Bernhard VI, Prince of Anhalt-Bernburg (died 2 February 1468) was a German prince of the House of Ascania and ruler of the Principality of Anhalt-Bernburg.

He was the eldest son of Otto III, Prince of Anhalt-Bernburg, by his first unknown wife.

==Life==
He succeeded his cousin Bernhard V in the principality of Anhalt-Bernburg when he died in 1420, after being bypassed sixteen years earlier by him and his own younger brother Otto IV. Alongside his princely title, he also maintained the style Lord of Bernburg.

==Marriage and issue==
On 21 October 1419 Bernhard married Matilda (died 1432), daughter of Protze of Querfurt-Burgscheidungen.
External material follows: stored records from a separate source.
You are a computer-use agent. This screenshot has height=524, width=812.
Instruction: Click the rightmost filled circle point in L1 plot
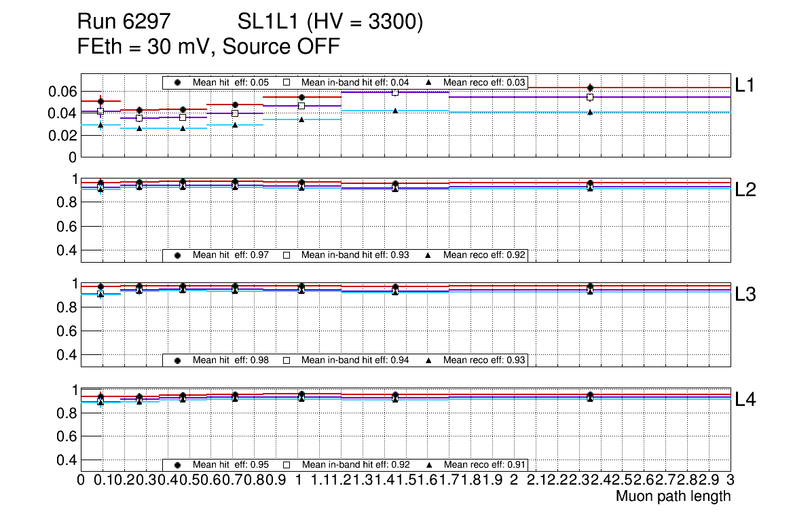pos(590,88)
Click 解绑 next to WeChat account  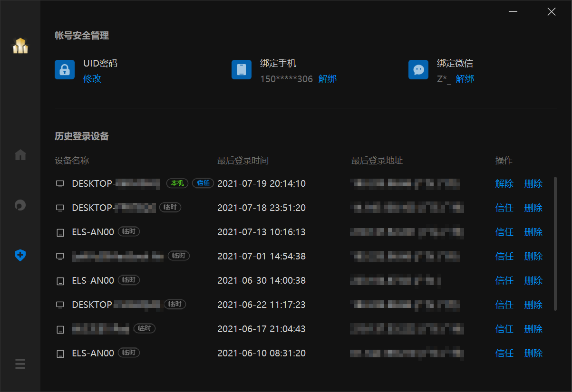click(x=465, y=79)
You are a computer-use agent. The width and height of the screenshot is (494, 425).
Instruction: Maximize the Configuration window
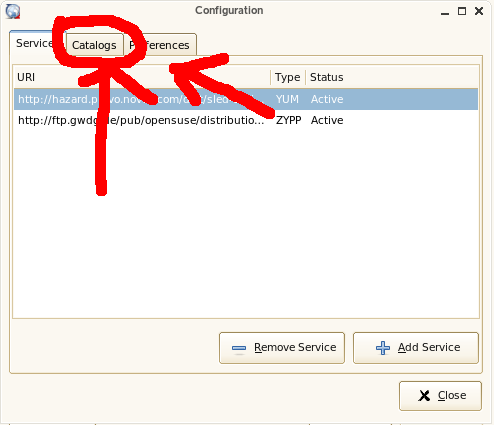pos(462,11)
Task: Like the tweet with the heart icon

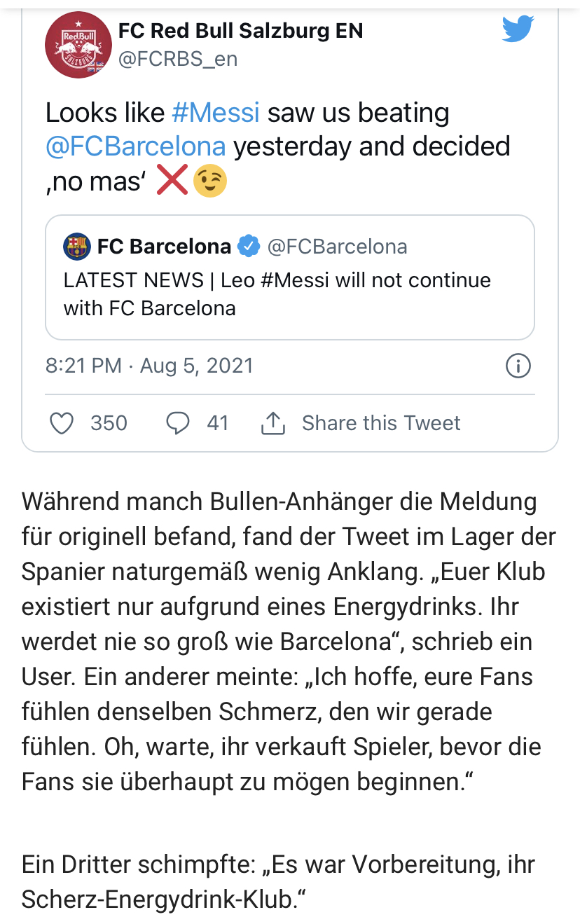Action: click(62, 423)
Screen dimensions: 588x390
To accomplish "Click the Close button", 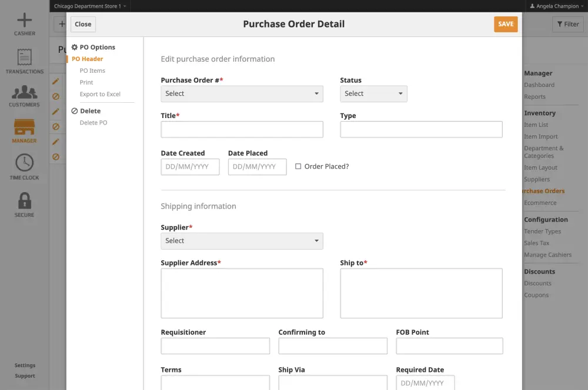I will click(x=83, y=24).
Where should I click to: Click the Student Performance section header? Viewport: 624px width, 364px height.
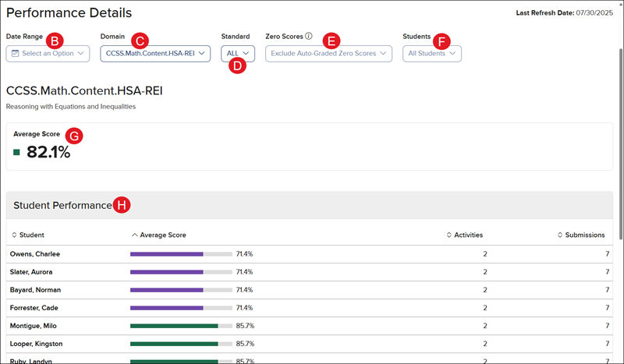[x=62, y=205]
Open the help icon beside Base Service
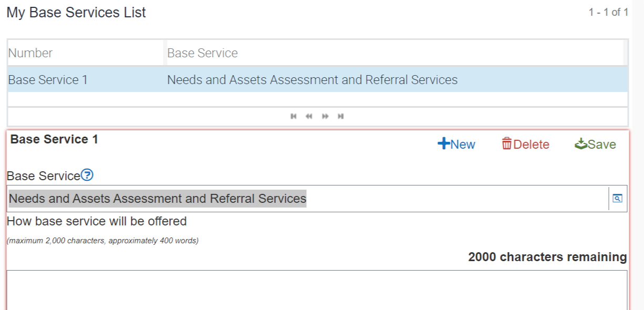This screenshot has width=644, height=310. (x=87, y=175)
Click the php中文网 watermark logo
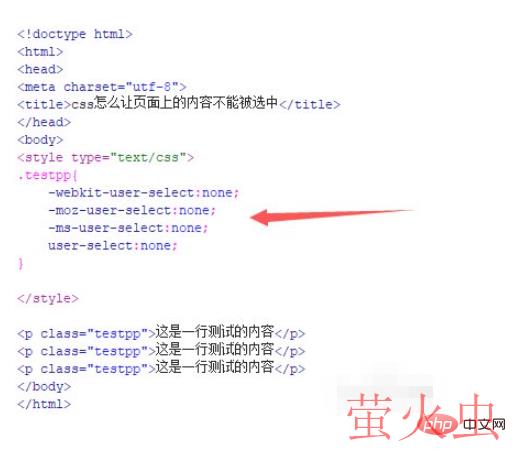 (463, 425)
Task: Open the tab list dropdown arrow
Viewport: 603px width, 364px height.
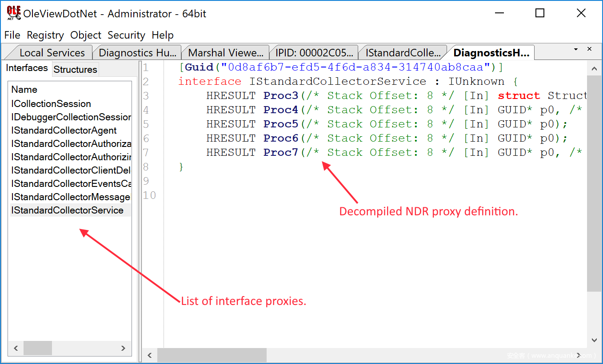Action: 576,49
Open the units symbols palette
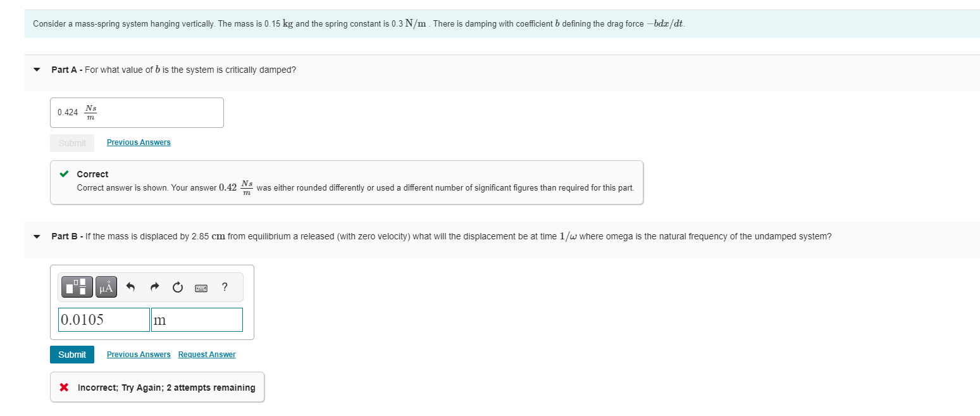980x416 pixels. [x=105, y=287]
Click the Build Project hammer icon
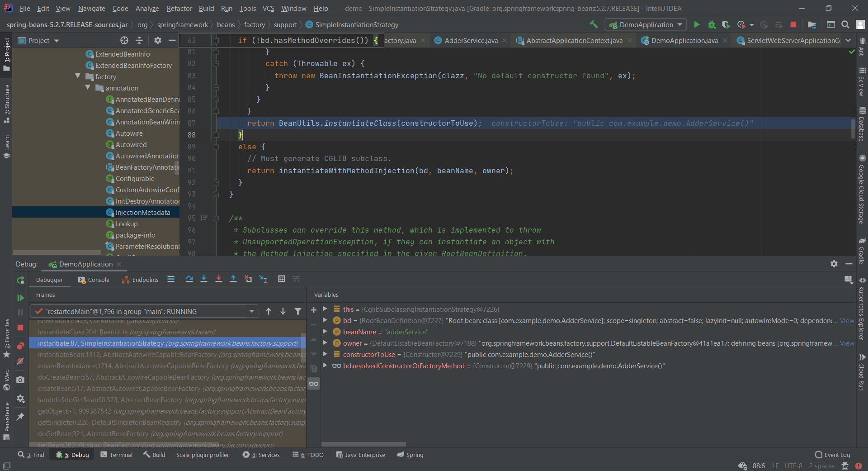Image resolution: width=868 pixels, height=471 pixels. (594, 24)
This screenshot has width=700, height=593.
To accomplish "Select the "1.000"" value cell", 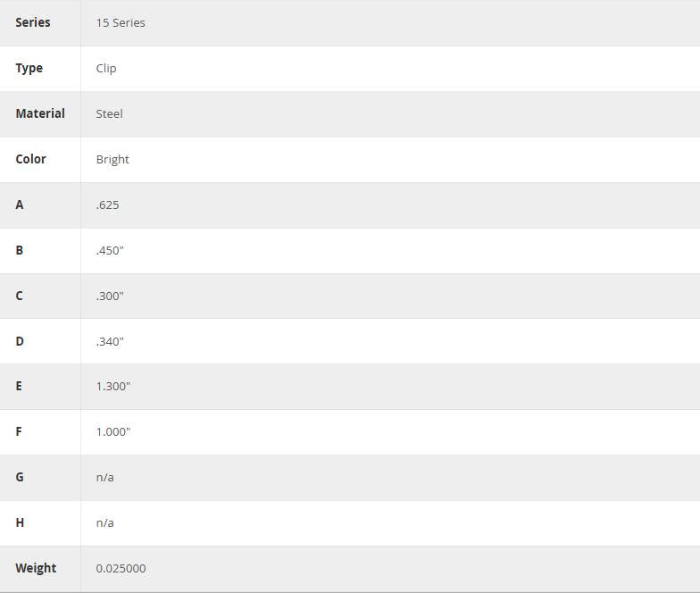I will (113, 432).
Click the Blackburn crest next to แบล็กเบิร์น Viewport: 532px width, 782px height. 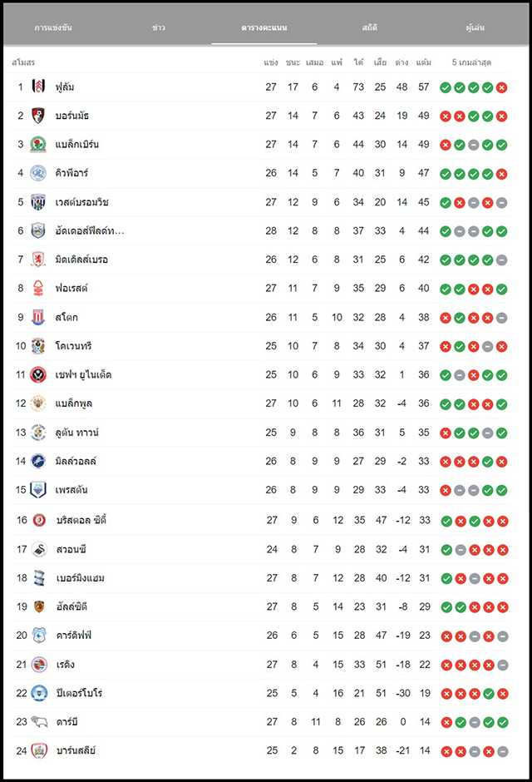pyautogui.click(x=38, y=145)
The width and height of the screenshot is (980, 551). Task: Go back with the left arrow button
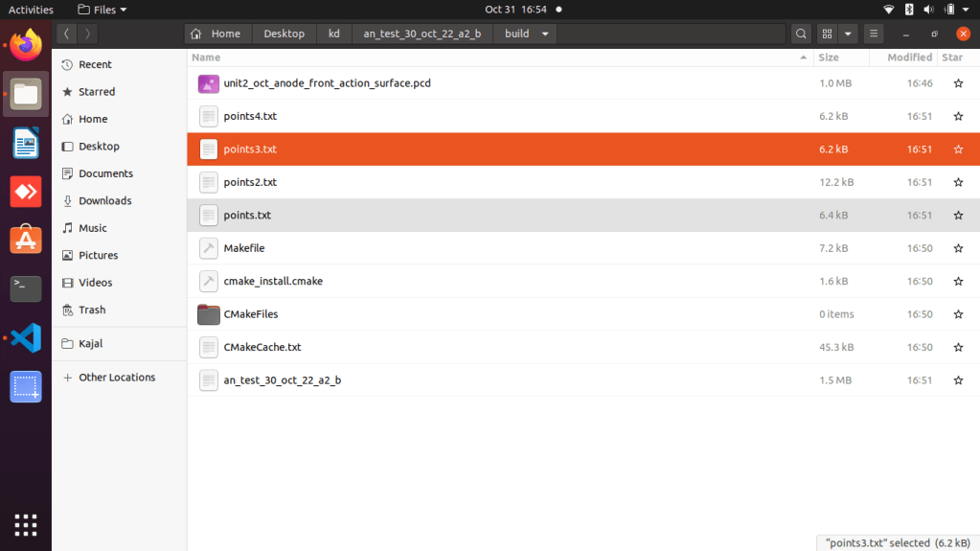coord(66,34)
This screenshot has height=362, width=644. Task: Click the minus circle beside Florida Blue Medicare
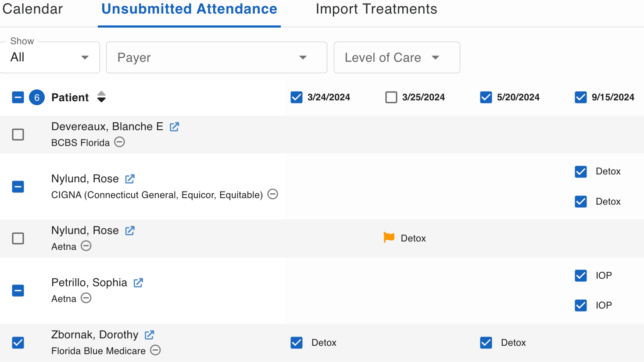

They had two children:
1. Otto (died 1437)
2. Matilda (died 1443), married to Sigismund II, Prince of Anhalt-Dessau.

On 11 March 1434 Bernhard married a second time to Hedwig (born ca. 1410 – d. Bernburg, 14 May 1497), daughter of Duke Jan I of Żagań. This union was childless.

Bernhard's only son predeceased him. As the last male in his line, the first branch of the house of Anhalt-Bernburg became extinct. His kinsman George I, Prince of Anhalt-Dessau, inherited his lands.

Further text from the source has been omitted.